Monsieur le Président,

Permettez-moi une fois encore de rappeler la substance de la position française sur la question de la réforme. Cette position se fonde sur l’évolution du monde depuis 1945 et la prise en compte des réalités actuelles.

Un Conseil de sécurité qui reflète mieux le monde d’aujourd’hui, un Conseil de sécurité qui conserve sa capacité à agir et à relever les défis de sécurité contemporains, tel est le sens de la réforme que nous souhaitons voir mise en place.

Pour cela, dans le cadre d’un élargissement raisonnable, il faut donner toute leur place aux Etats qui réunissent deux caractéristiques fondamentales : d’une part, manifester la volonté d’assumer la responsabilité d’une présence permanente au Conseil de Sécurité ; d’autre part, conformément à la Charte des Nations Unies, avoir la capacité d’assumer cette responsabilité.

Monsieur le Président,

L’initiative qui nous paraît le mieux correspondre à ces prémisses est celle portée par le G4. La France soutient le groupe et sa proposition, telle qu’examinée en janvier dernier. Cette initiative satisfait aux éléments qui se déduisent des principes que je viens d’énoncer :
— premier élément, l’élargissement du Conseil doit se faire dans les deux catégories de membres ;
— deuxième élément, le Conseil réformé doit compter un nombre plus important de pays africains, en particulier parmi les membres permanents – sachant que, pour la France, la question de la représentation d’un pays arabe se pose également.

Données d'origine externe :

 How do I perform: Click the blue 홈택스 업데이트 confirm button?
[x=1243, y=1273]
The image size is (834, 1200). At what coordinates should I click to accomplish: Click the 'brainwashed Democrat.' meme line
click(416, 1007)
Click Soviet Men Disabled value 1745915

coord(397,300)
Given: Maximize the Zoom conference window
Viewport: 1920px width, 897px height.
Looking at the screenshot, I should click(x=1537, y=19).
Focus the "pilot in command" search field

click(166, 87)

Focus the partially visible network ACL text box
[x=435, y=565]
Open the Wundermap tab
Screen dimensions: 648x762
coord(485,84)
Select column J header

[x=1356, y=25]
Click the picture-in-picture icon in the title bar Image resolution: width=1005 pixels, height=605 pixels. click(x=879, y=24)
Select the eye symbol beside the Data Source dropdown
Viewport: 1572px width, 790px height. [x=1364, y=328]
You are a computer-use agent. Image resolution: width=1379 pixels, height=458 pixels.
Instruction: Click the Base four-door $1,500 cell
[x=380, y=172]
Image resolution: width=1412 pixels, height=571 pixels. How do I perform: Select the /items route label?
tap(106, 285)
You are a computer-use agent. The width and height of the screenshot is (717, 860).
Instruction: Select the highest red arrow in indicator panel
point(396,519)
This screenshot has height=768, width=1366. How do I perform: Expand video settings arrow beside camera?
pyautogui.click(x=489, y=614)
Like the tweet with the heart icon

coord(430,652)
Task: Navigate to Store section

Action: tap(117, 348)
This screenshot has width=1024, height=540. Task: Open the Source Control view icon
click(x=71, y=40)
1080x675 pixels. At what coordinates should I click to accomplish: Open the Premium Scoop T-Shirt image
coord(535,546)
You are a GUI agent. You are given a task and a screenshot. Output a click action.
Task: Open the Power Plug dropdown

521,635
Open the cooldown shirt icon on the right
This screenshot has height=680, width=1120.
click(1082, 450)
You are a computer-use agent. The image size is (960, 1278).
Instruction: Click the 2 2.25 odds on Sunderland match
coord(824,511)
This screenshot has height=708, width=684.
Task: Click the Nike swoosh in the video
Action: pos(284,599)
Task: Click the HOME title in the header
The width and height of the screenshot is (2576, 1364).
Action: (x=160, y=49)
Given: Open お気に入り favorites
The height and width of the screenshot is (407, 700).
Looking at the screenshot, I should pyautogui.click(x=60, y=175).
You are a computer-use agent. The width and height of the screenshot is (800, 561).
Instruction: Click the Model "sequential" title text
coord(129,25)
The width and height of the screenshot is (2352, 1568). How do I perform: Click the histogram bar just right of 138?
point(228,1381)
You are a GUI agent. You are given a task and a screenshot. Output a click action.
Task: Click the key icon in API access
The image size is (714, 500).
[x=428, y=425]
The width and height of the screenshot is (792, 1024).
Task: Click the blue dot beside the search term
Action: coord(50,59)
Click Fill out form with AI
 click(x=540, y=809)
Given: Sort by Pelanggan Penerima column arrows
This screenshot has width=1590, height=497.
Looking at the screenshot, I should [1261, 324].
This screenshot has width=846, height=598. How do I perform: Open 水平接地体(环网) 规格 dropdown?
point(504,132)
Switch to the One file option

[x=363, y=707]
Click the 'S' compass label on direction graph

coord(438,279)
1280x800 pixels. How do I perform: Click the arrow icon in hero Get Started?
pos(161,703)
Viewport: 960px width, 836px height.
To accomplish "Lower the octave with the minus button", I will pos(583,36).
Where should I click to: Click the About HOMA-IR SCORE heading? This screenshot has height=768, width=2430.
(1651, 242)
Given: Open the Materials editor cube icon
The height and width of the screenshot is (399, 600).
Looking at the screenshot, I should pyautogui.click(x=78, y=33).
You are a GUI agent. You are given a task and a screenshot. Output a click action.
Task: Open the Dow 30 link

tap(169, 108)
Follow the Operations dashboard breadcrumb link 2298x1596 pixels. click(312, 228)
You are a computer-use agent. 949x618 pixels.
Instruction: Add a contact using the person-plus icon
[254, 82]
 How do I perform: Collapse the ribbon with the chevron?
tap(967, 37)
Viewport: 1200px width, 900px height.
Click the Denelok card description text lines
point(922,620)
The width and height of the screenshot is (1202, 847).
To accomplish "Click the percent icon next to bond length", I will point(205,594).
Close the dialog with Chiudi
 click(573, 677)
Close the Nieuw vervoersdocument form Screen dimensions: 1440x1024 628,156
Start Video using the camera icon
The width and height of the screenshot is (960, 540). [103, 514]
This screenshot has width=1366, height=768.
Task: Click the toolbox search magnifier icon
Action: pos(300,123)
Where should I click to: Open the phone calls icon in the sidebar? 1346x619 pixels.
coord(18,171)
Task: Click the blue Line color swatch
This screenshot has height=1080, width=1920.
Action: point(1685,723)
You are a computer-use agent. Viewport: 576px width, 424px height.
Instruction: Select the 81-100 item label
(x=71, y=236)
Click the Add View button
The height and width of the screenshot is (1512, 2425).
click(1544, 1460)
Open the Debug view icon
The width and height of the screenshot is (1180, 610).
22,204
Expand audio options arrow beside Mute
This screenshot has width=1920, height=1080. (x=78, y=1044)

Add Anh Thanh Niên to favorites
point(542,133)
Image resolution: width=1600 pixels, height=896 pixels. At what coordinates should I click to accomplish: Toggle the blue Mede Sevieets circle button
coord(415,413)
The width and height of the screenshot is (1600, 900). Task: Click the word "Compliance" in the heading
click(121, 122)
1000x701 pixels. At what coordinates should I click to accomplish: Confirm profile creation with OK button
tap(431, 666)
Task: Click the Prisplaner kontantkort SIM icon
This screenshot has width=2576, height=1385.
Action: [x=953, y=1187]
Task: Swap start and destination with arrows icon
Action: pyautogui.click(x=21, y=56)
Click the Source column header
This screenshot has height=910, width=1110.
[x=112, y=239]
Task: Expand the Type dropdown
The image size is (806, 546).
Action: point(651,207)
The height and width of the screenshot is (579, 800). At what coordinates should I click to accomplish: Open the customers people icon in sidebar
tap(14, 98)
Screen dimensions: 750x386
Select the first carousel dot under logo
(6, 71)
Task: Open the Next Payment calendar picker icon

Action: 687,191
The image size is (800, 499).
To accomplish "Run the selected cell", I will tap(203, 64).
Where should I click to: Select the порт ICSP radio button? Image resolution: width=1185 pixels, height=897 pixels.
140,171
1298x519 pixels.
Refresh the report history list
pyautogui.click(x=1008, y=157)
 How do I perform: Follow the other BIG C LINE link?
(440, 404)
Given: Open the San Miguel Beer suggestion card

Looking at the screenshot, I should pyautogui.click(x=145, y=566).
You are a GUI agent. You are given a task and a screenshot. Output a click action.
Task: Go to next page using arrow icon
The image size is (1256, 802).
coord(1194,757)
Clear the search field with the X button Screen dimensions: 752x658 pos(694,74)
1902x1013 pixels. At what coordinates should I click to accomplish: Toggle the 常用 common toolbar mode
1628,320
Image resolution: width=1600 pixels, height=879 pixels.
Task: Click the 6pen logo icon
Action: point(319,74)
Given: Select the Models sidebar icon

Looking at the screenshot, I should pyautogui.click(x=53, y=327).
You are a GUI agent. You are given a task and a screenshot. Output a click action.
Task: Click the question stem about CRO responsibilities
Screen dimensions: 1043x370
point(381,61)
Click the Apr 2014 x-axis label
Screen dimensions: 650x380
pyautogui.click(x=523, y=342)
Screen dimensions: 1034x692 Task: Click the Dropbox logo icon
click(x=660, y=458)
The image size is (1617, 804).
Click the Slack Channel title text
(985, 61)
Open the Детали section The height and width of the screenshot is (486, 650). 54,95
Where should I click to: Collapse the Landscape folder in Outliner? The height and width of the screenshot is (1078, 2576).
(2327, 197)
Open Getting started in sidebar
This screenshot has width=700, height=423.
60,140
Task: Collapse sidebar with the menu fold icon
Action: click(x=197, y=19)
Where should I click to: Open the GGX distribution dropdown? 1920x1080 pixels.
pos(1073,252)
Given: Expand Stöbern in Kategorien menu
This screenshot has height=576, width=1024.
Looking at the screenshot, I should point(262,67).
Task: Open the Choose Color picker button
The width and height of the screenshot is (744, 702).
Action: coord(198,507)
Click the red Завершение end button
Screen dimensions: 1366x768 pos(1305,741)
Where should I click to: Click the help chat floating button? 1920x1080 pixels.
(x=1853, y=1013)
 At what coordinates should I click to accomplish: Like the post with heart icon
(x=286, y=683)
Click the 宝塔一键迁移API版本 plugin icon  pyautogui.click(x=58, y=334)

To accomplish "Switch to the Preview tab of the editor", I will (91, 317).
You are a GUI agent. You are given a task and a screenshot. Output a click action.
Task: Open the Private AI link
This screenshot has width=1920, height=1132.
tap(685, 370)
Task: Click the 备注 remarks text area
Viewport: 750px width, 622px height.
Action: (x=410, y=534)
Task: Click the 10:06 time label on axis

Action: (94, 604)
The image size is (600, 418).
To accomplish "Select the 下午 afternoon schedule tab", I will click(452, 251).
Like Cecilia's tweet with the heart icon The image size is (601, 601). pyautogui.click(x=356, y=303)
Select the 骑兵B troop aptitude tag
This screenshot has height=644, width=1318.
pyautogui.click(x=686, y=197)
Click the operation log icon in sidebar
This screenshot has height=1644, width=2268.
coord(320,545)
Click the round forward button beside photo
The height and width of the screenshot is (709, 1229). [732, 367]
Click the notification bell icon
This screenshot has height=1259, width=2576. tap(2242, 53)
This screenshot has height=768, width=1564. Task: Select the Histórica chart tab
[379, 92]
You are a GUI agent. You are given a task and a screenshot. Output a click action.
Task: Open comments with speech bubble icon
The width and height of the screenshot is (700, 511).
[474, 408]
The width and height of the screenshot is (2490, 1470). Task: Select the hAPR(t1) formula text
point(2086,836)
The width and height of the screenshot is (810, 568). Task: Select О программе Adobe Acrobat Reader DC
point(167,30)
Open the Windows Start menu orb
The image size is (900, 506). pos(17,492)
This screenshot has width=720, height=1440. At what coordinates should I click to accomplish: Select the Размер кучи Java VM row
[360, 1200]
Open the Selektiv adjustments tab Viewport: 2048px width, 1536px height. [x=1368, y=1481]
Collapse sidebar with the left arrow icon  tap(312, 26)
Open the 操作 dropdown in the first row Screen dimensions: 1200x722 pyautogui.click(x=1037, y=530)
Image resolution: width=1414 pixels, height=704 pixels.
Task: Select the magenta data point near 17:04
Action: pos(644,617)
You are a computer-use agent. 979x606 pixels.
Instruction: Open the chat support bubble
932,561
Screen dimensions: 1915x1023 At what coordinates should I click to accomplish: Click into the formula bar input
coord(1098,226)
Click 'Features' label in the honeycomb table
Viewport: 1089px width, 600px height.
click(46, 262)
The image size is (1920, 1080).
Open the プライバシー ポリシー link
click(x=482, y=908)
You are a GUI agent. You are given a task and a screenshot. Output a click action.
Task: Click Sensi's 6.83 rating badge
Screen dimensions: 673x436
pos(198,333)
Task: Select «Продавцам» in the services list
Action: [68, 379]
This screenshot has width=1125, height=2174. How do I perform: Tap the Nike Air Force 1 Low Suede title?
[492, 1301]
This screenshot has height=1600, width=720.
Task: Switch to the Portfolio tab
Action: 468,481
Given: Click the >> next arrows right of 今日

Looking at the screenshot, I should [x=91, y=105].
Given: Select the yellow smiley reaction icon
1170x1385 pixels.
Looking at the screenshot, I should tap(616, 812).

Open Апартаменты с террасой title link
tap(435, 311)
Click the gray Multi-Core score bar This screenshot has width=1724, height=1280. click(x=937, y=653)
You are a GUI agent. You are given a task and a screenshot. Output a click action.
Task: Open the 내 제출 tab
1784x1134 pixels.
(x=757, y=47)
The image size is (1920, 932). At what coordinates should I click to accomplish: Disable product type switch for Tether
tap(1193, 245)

En parallèle, la France soutient les efforts visant à améliorer les méthodes de travail de Conseil, dès lors qu’il s’agit d’accroître la transparence et l’efficacité de cet organe. Nous sommes favorables à la poursuite des efforts engagés par le Groupe de travail sur les méthodes de travail du Conseil. Nous soutenons, en particulier, les réflexions sur une vraie publicité des débats, sur le dialogue avec les contributeurs de troupes, et sur une meilleure prise en compte de la lutte contre l’impunité dans les travaux du Conseil. En outre, il nous semble utile d’approfondir les réflexions sur l’idée que les membres permanents renoncent, ensemble, à l’usage du veto lorsqu’il y a au Conseil des discussions sur des atrocités de masse.

Enfin, vous le savez, nous sommes également ouverts à l’examen des options envisageables pour réaliser une réforme intérimaire, dans la ligne des propositions portées par le Royaume Uni et la France depuis 2008.

Monsieur le Président,

Pour conclure, je voudrais vous redire nos remerciements pour ce 8e cycle, qui nous a permis d’examiner de manière exhaustive des propositions utiles.

Il faut maintenant étudier les pistes qui nous permettront, à partir de ces initiatives individuelles connues et des leçons tirées des derniers développements, d’engager de véritables négociations.

Et dans un premier temps, votre texte de compilation pourrait sûrement être raccourci, rationalisé et rendu plus opérationnel, à la lumière de nos débats.

Au-delà, quelle que soit la voie choisie par cette Assemblée entre les propositions définitives et les solutions transitoires, vous pouvez compter sur nous pour contribuer aux travaux futurs dans un esprit constructif.

Je vous remercie Monsieur le Président.